Maintaining Investments

That runs counter to the view of Konstantin Yuminov, an analyst at AO Raiffeisenbank, who said last month that Uralkali may not manage both the buyback and planned investments.

In March, Uralkali’s board approved the 300 billion rubles of investments for the five years through 2020 to help maintain the company’s market position, Osipov said.

“Implementing this strategy is likely to significantly influence the company’s ability to return capital to its shareholders in the future,” he said. “However, up to date we have accumulated a significant cash balance.”

The company skipped a final dividend payment for 2014 even though it had $2.5 billion of cash at the end of the year. Uralkali posted an annual net loss of $627 million following foreign-exchange losses.

The buyback is an alternative way to distribute the cash, Osipov said.

While Uralkali has been criticized by investors over the price of the buyback, the terms were based on “the best corporate-governance practices” following the recommendations of financial and independent legal advisers, Osipov said.

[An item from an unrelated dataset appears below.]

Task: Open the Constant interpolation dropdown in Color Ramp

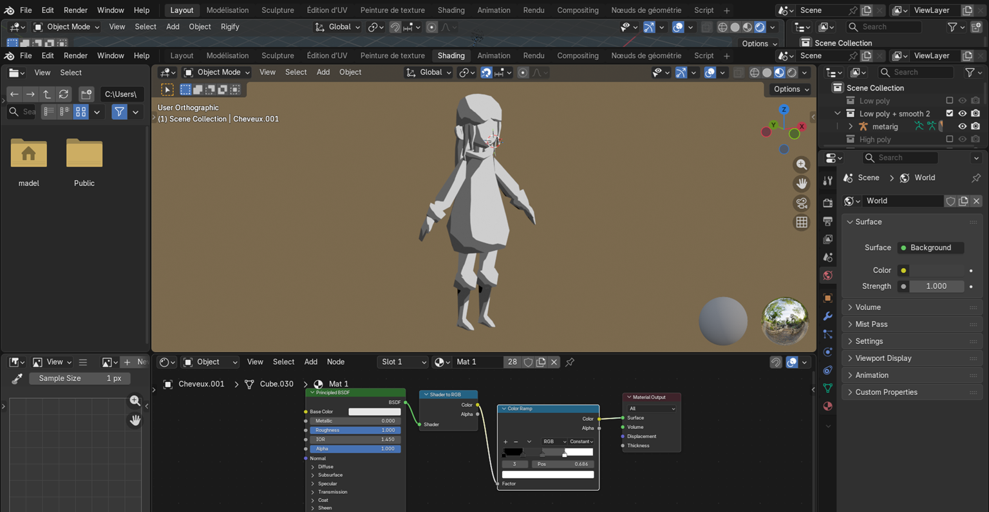Action: point(581,442)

Uralkali holds 12.6 percent of its shares in treasury and they won’t be tendered in the buyback.

The new buyback may increase the size of the treasury stake to more than 28 percent. The company has said it plans to cancel them.

The buyback may pose a risk to Uralkali’s listing on the London Stock Exchange if the free-float falls below 25 percent or if the board decides that the listing isn’t in the interests of the company, according to the buyback memorandum published in April. Osipov reiterated the statement without elaborating.